The authors of the new study note that previous research has already looked into the potential of stem cells derived from bone marrow for treating heart failure, but they say that umbilical cord-derived stem cells have never been examined.
These are a more desirable avenue for treatment, the authors add, as they are more accessible, do not pose any of the ethical concerns that embryonic stem cells do, and are not likely to elicit a negative immune response.
Sandoiu’s conclusion was seconded by Dr. David Prentice, Vice President and Research Director of the Charlotte Lozier Institute, who also explained more about the research.
“This is just the latest study that shows effectiveness of adult stem cells in treating damaged hearts,” he told NRL News Today.
This controlled study divided 30 patients – aged between 18 and 75 – into two small groups: one received treatment, and the other received a placebo. Patients who received a single injection of mesenchymal stem cells, a type of adult stem cell, isolated from umbilical cords, showed significant and long-lasting improvement in the ability of their heart to pump blood and their overall health.
As he does routinely, Dr. Prentice emphasized that “Unlike embryonic stem cells, adult stem cells continue to show their ability to successfully treat numerous conditions, all without killing the stem cell donor.” Adult stem cells transplants, he said
remain the only successful use of stem cells for patients, as documented by hundreds of published, peer-reviewed scientific articles. Adult stem cells can be isolated from many different tissues, including bone marrow, blood, muscle, fat, and umbilical cord blood, and isolating the adult stem cells from tissues of a patient or a healthy donor does not require harming or destroying the adult stem cell donor.
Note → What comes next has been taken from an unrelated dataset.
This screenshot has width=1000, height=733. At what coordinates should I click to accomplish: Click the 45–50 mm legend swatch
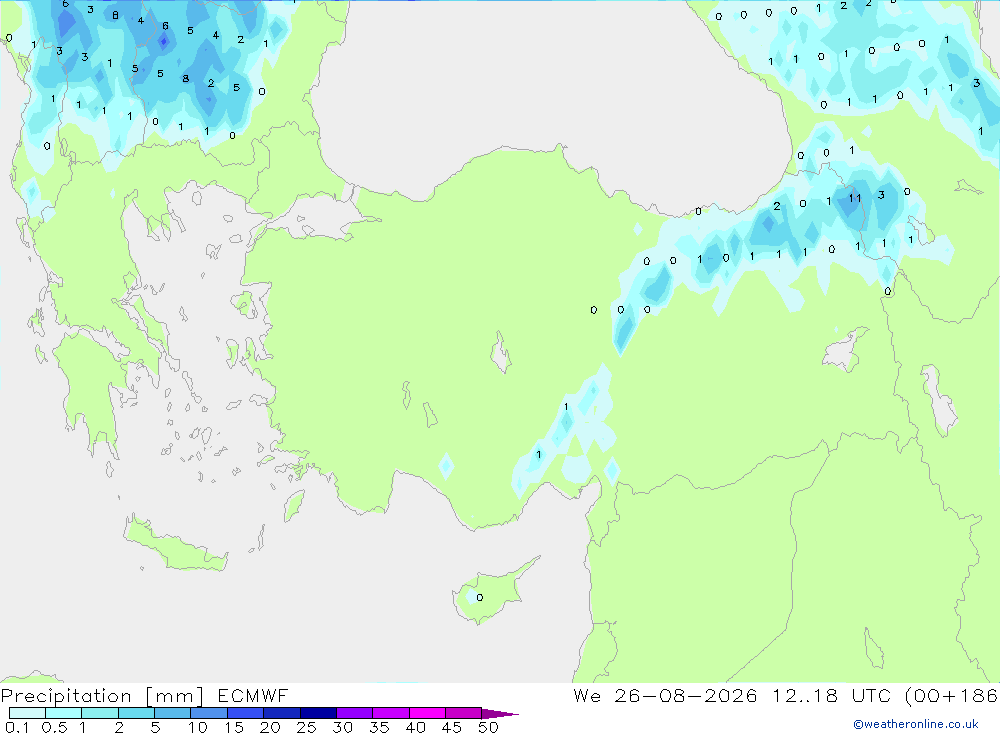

The authors concluded that the treatment was “feasible and safe,” and that it “resulted in a significant improvement in left ventricular function, functional status, and quality of life.”
“These findings suggest [that the intervention] could have an impact on clinical outcomes, supporting further testing through large clinical trials,” they add.
In its press release, the American Heart Association observed, “Despite medical advances, half of patients diagnosed with heart failure will die within five years of diagnosis, according to Figueroa. If affirmed in larger studies, these findings could provide a promising new treatment option for a condition that currently has few.”